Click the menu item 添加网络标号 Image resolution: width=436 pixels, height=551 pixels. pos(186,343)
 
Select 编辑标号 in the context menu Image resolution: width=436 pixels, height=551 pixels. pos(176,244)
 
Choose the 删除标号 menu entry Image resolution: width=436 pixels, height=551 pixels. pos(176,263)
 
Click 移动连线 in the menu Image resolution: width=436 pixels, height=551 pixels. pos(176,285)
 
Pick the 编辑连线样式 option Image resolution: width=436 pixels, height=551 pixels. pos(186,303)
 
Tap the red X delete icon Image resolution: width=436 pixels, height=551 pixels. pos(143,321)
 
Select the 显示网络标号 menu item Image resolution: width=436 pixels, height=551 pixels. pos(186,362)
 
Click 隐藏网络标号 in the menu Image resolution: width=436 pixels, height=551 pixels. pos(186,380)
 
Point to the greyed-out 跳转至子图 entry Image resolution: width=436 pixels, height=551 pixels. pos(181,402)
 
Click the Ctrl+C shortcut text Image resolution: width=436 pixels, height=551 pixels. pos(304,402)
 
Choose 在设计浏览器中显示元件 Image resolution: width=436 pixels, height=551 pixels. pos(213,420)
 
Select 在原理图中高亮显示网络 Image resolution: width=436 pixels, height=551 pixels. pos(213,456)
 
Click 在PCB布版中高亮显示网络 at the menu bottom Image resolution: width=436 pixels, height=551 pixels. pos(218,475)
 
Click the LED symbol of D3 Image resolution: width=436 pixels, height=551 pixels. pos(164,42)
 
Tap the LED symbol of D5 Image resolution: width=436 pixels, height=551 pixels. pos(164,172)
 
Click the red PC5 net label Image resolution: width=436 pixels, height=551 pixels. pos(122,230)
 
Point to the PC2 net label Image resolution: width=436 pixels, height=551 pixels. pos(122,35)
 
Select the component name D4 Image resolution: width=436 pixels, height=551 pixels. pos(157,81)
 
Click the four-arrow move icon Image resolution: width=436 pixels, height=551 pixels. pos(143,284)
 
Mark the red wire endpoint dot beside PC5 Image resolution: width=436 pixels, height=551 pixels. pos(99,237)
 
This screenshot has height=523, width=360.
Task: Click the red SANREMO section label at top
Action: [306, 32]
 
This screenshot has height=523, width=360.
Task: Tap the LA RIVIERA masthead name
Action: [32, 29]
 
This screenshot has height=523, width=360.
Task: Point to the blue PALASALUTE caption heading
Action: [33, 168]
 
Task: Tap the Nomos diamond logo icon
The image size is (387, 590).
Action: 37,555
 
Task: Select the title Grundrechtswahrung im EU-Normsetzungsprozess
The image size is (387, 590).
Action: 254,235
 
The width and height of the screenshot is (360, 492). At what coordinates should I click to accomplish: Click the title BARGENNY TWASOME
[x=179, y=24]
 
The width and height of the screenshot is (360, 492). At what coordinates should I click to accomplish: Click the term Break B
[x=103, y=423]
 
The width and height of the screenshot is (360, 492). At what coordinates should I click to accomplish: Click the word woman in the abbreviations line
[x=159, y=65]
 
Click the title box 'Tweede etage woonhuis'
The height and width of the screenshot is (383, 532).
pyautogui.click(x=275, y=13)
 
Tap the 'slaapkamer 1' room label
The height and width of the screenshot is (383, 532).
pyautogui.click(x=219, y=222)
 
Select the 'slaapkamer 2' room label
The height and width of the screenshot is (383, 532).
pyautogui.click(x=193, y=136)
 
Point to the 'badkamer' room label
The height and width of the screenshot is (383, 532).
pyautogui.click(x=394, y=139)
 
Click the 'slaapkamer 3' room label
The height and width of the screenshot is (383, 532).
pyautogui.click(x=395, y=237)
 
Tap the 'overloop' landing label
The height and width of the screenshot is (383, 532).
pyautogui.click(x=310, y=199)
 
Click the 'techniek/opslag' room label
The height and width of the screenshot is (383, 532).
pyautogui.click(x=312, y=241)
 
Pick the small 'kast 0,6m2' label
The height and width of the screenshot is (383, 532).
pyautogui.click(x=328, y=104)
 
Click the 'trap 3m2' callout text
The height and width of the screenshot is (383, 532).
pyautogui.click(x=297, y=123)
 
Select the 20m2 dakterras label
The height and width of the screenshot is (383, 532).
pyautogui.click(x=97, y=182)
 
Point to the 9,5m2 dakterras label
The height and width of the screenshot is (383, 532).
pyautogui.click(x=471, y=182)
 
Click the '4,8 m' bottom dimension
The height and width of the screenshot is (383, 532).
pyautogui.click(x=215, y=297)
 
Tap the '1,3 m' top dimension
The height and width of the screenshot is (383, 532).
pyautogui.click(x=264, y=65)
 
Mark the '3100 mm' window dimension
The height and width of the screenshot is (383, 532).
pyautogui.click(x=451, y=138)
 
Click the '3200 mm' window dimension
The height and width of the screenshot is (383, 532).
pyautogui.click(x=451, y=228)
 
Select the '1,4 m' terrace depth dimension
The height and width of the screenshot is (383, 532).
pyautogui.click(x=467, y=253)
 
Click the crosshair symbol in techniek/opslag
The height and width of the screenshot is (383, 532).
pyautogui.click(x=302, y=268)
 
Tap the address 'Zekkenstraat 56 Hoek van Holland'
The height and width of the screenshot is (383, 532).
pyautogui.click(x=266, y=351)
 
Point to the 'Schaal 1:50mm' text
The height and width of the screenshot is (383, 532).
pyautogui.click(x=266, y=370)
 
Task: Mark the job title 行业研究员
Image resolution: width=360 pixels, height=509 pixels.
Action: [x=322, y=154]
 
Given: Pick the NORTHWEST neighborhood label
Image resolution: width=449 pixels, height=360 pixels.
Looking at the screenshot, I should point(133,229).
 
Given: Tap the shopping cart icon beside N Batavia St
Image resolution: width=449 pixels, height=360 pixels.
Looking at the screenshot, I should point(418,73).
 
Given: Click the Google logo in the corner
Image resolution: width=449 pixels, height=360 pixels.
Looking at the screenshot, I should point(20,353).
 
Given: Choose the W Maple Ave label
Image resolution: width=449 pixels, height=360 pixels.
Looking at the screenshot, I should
------------------------------------------------------------
EXERCISE BRIEF: Reproduce the listing above with each occurrence of "Image resolution" switched to "Screenshot size", keeping everything else unchanged.

ANSWER FOR THIS EXERCISE:
Click the menu item 添加网络标号 Screenshot size: width=436 pixels, height=551 pixels. pos(186,343)
 
Select 编辑标号 in the context menu Screenshot size: width=436 pixels, height=551 pixels. pos(176,244)
 
Choose the 删除标号 menu entry Screenshot size: width=436 pixels, height=551 pixels. pos(176,263)
 
Click 移动连线 in the menu Screenshot size: width=436 pixels, height=551 pixels. pos(176,285)
 
Pick the 编辑连线样式 option Screenshot size: width=436 pixels, height=551 pixels. pos(186,303)
 
Tap the red X delete icon Screenshot size: width=436 pixels, height=551 pixels. pos(143,321)
 
Select the 显示网络标号 menu item Screenshot size: width=436 pixels, height=551 pixels. pos(186,362)
 
Click 隐藏网络标号 in the menu Screenshot size: width=436 pixels, height=551 pixels. pos(186,380)
 
Point to the greyed-out 跳转至子图 entry Screenshot size: width=436 pixels, height=551 pixels. pos(181,402)
 
Click the Ctrl+C shortcut text Screenshot size: width=436 pixels, height=551 pixels. pos(304,402)
 
Choose 在设计浏览器中显示元件 Screenshot size: width=436 pixels, height=551 pixels. pos(213,420)
 
Select 在原理图中高亮显示网络 Screenshot size: width=436 pixels, height=551 pixels. pos(213,456)
 
Click 在PCB布版中高亮显示网络 at the menu bottom Screenshot size: width=436 pixels, height=551 pixels. pos(218,475)
 
Click the LED symbol of D3 Screenshot size: width=436 pixels, height=551 pixels. pos(164,42)
 
Tap the LED symbol of D5 Screenshot size: width=436 pixels, height=551 pixels. pos(164,172)
 
Click the red PC5 net label Screenshot size: width=436 pixels, height=551 pixels. pos(122,230)
 
Point to the PC2 net label Screenshot size: width=436 pixels, height=551 pixels. pos(122,35)
 
Select the component name D4 Screenshot size: width=436 pixels, height=551 pixels. pos(157,81)
 
Click the four-arrow move icon Screenshot size: width=436 pixels, height=551 pixels. pos(143,284)
 
Mark the red wire endpoint dot beside PC5 Screenshot size: width=436 pixels, height=551 pixels. pos(99,237)
 
This screenshot has height=523, width=360.
Task: Click the red SANREMO section label at top
Action: [306, 32]
 
This screenshot has height=523, width=360.
Task: Tap the LA RIVIERA masthead name
Action: [32, 29]
 
This screenshot has height=523, width=360.
Task: Point to the blue PALASALUTE caption heading
Action: [33, 168]
 
Task: Tap the Nomos diamond logo icon
The image size is (387, 590).
Action: 37,555
 
Task: Select the title Grundrechtswahrung im EU-Normsetzungsprozess
The image size is (387, 590).
Action: 254,235
 
The width and height of the screenshot is (360, 492). At what coordinates should I click to accomplish: Click the title BARGENNY TWASOME
[x=179, y=24]
 
The width and height of the screenshot is (360, 492). At what coordinates should I click to accomplish: Click the term Break B
[x=103, y=423]
 
The width and height of the screenshot is (360, 492). At what coordinates should I click to accomplish: Click the word woman in the abbreviations line
[x=159, y=65]
 
Click the title box 'Tweede etage woonhuis'
The height and width of the screenshot is (383, 532).
pyautogui.click(x=275, y=13)
 
Tap the 'slaapkamer 1' room label
The height and width of the screenshot is (383, 532).
pyautogui.click(x=219, y=222)
 
Select the 'slaapkamer 2' room label
The height and width of the screenshot is (383, 532).
pyautogui.click(x=193, y=136)
 
Point to the 'badkamer' room label
The height and width of the screenshot is (383, 532).
pyautogui.click(x=394, y=139)
 
Click the 'slaapkamer 3' room label
The height and width of the screenshot is (383, 532).
pyautogui.click(x=395, y=237)
 
Tap the 'overloop' landing label
The height and width of the screenshot is (383, 532).
pyautogui.click(x=310, y=199)
 
Click the 'techniek/opslag' room label
The height and width of the screenshot is (383, 532).
pyautogui.click(x=312, y=241)
 
Pick the small 'kast 0,6m2' label
The height and width of the screenshot is (383, 532).
pyautogui.click(x=328, y=104)
 
Click the 'trap 3m2' callout text
The height and width of the screenshot is (383, 532).
pyautogui.click(x=297, y=123)
 
Select the 20m2 dakterras label
The height and width of the screenshot is (383, 532).
pyautogui.click(x=97, y=182)
 
Point to the 9,5m2 dakterras label
The height and width of the screenshot is (383, 532).
pyautogui.click(x=471, y=182)
 
Click the '4,8 m' bottom dimension
The height and width of the screenshot is (383, 532).
pyautogui.click(x=215, y=297)
 
Tap the '1,3 m' top dimension
The height and width of the screenshot is (383, 532).
pyautogui.click(x=264, y=65)
 
Mark the '3100 mm' window dimension
The height and width of the screenshot is (383, 532).
pyautogui.click(x=451, y=138)
 
Click the '3200 mm' window dimension
The height and width of the screenshot is (383, 532).
pyautogui.click(x=451, y=228)
 
Select the '1,4 m' terrace depth dimension
The height and width of the screenshot is (383, 532).
pyautogui.click(x=467, y=253)
 
Click the crosshair symbol in techniek/opslag
The height and width of the screenshot is (383, 532).
pyautogui.click(x=302, y=268)
 
Tap the address 'Zekkenstraat 56 Hoek van Holland'
The height and width of the screenshot is (383, 532).
pyautogui.click(x=266, y=351)
 
Point to the 'Schaal 1:50mm' text
The height and width of the screenshot is (383, 532).
pyautogui.click(x=266, y=370)
 
Task: Mark the job title 行业研究员
Screenshot size: width=360 pixels, height=509 pixels.
Action: [x=322, y=154]
 
Given: Pick the NORTHWEST neighborhood label
Screenshot size: width=449 pixels, height=360 pixels.
Looking at the screenshot, I should point(133,229).
 
Given: Tap the shopping cart icon beside N Batavia St
Screenshot size: width=449 pixels, height=360 pixels.
Looking at the screenshot, I should point(418,73).
 
Given: Click the Google logo in the corner
Screenshot size: width=449 pixels, height=360 pixels.
Looking at the screenshot, I should point(20,353).
 
Given: Choose the W Maple Ave label
Screenshot size: width=449 pixels, height=360 pixels.
Looking at the screenshot, I should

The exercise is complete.